If it is to test generalisation capability, then what data the model being evaluated is trained on is crucial to making any conclusions.
Look at the construction of this synthetic dataset for example: https://arxiv.org/pdf/1711.00350
The Arc HRM blog post says:
> [...] we set out to verify HRM performance against the ARC-AGI-1 Semi-Private dataset - a hidden, hold-out set of ARC tasks used to verify that solutions are not overfit [...] 32% on ARC-AGI-1 is an impressive score with such a small model. A small drop from HRM's claimed Public Evaluation score (41%) to Semi-Private is expected. ARC-AGI-1's Public and Semi-Private sets have not been difficulty calibrated. The observed drop (-9pp) is on the high side of normal variation. If the model had been overfit to the Public set, Semi-Private performance could have collapsed (e.g., ~10% or less). This was not observed.

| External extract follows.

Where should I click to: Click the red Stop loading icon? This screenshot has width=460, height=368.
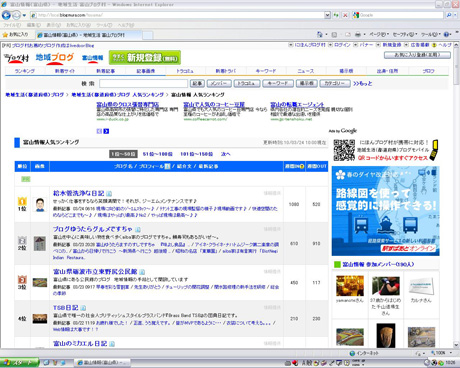[x=345, y=15]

This would all go out the window if the model being evaluated can _see_ the type of distribution shift it would encounter during test time. And it's unclear whether the shift is the same in the hidden set.
There are questions about the evaluations that arise from the large model performance against the smaller models, especially given the ablation studies. Are the large models trained on the same data as these tiny models? Should they be? If they shouldn't, then why are we allowing these small models access to these in their training data?